Several professionals have joined forces to form the board of directors of HomeTown Wellness Care, Inc., a Wisconsin-based, non-profit health care organization responsible for operating a clinic for people of all ages who are uninsured and under-insured.

The impetus for HomeTown Wellness Care (HTWC) came from a market survey taken by volunteers this summer at the Green County fair, according to AnnaMaria Blivin, founder and CEO.

"We, everybody, are paying a huge price for the uninsured," Blivin said. "HomeTown Wellness Care is an affordable way to help ourselves share the cost in a different way."

Bliven wants Monroe to be the "birthplace of the first clinic" for medical, mental and dental preventative care, which would become a model for many more health centers to come. The organization is aiming for a late-2012 opening date for the first clinic.

The business model allows for patients to become members by paying an affordable monthly membership fee, determined by their family size and annual income. There is also an incentive program offering the potential to reduce the membership fee by up to 20 percent for meeting set health and wellness objectives that can greatly improve the quality of life for patients.

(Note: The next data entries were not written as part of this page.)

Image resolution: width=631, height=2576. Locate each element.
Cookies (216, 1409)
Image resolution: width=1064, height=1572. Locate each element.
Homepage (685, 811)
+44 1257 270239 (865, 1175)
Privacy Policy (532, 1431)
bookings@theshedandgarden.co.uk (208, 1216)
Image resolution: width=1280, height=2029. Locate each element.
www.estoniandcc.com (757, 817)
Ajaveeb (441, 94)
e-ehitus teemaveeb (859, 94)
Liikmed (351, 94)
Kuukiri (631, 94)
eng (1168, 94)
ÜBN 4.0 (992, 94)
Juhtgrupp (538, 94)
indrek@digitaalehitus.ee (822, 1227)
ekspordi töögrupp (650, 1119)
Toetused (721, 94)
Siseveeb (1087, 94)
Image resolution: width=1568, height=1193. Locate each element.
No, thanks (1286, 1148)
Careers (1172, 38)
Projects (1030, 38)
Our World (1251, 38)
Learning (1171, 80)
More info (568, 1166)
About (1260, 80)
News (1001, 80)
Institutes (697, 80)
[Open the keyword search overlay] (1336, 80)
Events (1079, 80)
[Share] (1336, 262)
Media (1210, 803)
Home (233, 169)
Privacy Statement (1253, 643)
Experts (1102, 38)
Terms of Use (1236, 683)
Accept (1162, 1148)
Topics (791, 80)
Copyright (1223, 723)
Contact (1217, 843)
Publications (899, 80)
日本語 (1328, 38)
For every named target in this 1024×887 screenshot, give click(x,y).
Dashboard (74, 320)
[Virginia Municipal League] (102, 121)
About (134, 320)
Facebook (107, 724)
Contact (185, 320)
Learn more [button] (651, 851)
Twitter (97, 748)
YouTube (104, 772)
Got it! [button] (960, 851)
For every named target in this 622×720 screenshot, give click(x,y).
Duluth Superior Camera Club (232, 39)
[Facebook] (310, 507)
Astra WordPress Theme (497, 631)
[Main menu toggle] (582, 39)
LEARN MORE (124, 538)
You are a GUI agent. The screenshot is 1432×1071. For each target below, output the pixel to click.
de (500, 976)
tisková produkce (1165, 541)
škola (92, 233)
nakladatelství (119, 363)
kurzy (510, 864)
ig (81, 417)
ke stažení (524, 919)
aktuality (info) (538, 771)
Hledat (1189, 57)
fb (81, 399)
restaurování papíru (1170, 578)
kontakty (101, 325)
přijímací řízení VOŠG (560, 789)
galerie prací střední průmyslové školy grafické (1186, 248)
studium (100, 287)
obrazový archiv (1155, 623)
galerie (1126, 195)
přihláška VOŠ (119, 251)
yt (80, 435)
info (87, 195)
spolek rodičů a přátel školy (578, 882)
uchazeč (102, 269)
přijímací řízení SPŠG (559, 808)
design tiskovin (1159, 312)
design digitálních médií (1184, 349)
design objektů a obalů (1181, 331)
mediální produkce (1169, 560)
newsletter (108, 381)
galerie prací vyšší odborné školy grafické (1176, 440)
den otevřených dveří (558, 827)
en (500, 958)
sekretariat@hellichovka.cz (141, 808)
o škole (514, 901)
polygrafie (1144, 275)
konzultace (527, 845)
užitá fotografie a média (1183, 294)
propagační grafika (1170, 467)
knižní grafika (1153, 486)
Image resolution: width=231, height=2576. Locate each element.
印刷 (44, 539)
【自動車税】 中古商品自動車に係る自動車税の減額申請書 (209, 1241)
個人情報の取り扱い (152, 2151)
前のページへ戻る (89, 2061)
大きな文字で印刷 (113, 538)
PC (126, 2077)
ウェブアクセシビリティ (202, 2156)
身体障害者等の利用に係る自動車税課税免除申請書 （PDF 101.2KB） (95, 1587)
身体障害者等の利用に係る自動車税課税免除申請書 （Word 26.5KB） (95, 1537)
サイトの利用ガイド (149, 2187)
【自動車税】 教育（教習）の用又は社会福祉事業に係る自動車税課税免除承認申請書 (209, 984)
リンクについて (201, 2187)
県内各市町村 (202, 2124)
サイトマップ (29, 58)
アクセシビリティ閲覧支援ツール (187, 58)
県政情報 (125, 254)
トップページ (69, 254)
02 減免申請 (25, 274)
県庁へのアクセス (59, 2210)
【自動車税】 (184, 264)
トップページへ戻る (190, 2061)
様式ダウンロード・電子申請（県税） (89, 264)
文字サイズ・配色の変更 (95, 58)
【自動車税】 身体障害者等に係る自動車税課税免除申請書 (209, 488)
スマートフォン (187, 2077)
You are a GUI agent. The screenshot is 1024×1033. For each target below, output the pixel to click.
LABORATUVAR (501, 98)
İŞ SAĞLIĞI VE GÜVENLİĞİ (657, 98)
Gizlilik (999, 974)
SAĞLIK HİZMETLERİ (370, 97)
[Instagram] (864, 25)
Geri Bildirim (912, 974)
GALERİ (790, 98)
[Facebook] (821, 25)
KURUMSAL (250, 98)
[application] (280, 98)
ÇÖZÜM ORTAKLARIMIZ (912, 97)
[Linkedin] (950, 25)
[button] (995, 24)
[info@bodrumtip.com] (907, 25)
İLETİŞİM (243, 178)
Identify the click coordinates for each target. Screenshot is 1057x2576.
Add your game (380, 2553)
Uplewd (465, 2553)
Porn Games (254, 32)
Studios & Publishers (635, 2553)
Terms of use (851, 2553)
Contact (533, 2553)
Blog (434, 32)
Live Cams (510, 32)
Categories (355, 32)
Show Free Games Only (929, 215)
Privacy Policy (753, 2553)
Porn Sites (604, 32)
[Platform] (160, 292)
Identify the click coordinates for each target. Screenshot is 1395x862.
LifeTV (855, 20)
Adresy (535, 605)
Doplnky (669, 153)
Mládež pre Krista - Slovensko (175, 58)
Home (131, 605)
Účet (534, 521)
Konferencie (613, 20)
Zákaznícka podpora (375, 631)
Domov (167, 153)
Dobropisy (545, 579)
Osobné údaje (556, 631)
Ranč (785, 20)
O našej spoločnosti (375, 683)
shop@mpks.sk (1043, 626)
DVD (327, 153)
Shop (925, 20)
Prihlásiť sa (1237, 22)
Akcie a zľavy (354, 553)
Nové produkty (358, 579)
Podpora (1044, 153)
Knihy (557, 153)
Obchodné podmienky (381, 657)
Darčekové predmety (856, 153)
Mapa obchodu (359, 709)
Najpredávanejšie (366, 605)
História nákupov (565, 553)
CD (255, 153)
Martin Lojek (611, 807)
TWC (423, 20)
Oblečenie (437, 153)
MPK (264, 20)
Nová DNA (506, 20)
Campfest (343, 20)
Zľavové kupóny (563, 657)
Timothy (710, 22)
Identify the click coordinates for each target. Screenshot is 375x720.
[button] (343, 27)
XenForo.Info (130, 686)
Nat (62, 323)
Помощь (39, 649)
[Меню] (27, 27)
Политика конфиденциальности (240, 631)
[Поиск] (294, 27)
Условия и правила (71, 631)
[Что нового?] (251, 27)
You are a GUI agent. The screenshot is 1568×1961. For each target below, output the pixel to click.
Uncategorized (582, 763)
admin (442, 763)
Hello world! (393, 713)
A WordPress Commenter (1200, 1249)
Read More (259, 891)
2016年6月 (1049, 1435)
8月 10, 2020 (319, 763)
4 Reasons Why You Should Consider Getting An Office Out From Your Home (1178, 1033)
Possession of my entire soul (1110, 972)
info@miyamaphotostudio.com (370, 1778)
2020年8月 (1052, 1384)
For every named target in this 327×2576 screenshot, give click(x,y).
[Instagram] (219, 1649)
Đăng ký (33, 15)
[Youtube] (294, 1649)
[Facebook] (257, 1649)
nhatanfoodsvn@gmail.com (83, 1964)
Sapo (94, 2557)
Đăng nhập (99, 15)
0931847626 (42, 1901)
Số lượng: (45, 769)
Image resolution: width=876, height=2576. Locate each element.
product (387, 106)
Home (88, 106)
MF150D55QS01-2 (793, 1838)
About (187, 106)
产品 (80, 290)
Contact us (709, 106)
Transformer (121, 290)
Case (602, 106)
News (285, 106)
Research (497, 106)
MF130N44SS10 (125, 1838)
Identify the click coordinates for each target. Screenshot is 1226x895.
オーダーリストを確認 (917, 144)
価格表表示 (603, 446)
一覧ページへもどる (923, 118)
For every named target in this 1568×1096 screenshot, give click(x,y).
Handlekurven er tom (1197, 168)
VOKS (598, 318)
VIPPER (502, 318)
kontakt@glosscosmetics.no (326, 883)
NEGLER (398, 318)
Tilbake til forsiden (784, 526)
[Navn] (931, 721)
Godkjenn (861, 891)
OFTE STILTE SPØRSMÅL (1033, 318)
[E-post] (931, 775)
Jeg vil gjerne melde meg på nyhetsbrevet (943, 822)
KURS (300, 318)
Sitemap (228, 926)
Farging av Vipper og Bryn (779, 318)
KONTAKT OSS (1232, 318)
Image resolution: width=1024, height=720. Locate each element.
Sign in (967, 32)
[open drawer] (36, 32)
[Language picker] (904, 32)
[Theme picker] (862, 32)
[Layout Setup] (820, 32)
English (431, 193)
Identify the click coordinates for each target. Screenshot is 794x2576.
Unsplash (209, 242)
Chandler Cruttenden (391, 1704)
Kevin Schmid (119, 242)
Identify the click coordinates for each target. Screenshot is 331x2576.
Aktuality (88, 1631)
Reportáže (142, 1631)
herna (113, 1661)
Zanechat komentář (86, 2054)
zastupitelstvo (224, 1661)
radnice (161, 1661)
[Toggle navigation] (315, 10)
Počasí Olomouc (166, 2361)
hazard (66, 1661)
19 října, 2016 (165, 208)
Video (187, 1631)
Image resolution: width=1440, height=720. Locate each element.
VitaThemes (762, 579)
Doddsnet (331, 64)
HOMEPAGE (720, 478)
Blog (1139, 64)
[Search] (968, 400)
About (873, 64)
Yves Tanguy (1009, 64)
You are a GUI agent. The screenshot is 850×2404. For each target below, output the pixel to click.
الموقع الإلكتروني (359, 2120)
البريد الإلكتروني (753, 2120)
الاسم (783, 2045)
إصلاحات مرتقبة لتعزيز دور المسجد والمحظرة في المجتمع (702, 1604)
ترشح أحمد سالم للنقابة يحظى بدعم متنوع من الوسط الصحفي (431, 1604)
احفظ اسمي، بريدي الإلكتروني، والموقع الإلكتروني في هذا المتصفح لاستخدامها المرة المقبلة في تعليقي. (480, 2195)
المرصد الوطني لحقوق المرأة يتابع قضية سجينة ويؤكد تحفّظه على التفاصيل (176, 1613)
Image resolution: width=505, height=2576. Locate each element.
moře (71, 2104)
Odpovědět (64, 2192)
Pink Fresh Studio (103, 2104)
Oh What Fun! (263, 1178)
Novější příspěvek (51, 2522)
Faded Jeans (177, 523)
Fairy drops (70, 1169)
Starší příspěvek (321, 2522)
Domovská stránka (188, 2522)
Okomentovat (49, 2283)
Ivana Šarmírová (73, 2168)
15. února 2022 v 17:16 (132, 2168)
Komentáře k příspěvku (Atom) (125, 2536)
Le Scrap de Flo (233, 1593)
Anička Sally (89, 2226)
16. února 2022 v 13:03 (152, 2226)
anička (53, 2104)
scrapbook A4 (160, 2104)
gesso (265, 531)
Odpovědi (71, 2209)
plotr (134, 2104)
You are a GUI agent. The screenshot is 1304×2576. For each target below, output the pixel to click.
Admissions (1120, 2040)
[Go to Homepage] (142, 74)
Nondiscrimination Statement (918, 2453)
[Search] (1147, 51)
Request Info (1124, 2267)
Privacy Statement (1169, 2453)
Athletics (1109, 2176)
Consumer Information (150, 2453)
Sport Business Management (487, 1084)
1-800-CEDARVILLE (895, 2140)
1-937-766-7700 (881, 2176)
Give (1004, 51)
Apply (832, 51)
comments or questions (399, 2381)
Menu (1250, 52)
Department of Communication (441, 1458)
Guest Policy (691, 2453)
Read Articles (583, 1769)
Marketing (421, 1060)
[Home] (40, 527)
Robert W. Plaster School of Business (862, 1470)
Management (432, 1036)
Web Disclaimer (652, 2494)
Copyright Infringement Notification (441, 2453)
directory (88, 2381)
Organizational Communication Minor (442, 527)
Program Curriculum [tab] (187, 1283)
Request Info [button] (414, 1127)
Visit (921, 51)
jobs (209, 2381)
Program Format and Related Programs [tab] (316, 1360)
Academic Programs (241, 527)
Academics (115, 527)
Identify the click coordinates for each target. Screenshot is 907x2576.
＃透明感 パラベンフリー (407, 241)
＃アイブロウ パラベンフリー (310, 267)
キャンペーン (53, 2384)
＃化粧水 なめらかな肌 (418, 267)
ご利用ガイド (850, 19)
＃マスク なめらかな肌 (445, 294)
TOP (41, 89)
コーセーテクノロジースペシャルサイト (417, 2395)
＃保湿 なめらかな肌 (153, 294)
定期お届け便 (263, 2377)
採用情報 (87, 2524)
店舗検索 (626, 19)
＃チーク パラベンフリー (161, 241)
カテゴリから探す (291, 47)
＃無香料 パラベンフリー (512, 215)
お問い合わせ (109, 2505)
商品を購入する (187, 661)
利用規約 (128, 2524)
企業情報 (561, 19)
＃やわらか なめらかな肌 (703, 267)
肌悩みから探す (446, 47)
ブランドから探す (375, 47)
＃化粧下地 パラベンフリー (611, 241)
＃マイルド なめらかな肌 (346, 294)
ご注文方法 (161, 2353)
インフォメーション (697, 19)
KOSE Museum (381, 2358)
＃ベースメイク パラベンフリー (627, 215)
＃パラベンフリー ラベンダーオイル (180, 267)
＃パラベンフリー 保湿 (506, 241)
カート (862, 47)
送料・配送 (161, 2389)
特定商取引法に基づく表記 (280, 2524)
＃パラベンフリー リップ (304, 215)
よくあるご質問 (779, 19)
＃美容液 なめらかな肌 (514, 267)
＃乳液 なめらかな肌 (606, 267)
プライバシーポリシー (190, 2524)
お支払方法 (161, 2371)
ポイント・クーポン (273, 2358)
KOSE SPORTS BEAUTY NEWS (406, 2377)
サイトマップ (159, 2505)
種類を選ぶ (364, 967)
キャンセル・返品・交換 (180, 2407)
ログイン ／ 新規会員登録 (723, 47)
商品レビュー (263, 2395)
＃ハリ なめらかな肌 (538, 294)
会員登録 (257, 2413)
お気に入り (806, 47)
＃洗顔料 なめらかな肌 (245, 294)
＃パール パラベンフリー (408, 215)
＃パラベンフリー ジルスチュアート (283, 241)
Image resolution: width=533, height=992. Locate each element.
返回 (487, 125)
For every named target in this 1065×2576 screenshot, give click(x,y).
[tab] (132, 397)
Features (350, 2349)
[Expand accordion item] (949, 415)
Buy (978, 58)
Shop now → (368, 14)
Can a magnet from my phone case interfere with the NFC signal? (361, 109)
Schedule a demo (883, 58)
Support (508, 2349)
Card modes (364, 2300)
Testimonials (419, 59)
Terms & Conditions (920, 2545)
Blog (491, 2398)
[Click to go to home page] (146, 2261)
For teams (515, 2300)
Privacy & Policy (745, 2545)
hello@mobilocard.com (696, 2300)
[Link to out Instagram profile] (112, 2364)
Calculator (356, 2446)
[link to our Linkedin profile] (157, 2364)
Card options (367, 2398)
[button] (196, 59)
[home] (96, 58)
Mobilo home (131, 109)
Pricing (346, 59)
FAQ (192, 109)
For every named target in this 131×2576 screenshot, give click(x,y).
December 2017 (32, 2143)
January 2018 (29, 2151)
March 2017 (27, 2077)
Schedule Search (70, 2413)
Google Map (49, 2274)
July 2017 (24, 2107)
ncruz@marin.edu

Blivin said the need for preventative care is high in Green County.

According to the HTWC July survey of the more than 2,000 people living in Green County zip codes, 60 percent had no dental insurance and 36 percent had no medical or dental health insurance.

Working at the county's Fowler Memorial Free Dental Clinic that opened in 2009 to serve children ages 3 to 12 years old, Blivin said she hears many stories from uninsured and under-insured people who have problems accessing affordable health care and find themselves in emergency situations that may have been avoided with preventative, routine checkups.

In one story Blivin recalled, a woman, unaware she had become diabetic, became paralyzed following a stroke. The woman had not sought an early medical checkup, because her husband had been unemployed for 10 years, said Blivin, and when he did find a job, the employer did not offer health insurance coverage.

The stories moved Blivin to seek a solution.

"As a society, can we do something to keep people from becoming chronically ill?" she asked.

"It's a misnomer that because people are uninsured, that they don't want insurance or that they are lazy or stupid," she said. "Of the 36 percent who had no medical coverage in our survey, 82 percent are employed. It's just that employers are not coming up with benefit programs."

Offering medical benefits to employees is hard for small businesses to manage financially, she added.

Blivin did some homework and, from the most recent reports of County Health Rankings for Wisconsin, found the percentage of Green County residents going without health care or suffering from chronic illnesses, such as diabetes, are above average the state averages.

The problem forced Blivin to seek partners in her idea to revolutionize local intervention for affordable, preventative health care, including dental, mental and vision and hearing screenings.

Blivin said the organization is not seeking federal grant money. The clinic's operating costs will be financed by loans, grants, private donations and local fundraising activities, starting with a major fundraising effort Saturday, Nov. 12. The organization has already announced Monroe-based Colony Brands Inc. as a sponsor of HTWC and is seeking continued support from individuals and community agencies.

"This is a grassroots effort," she said.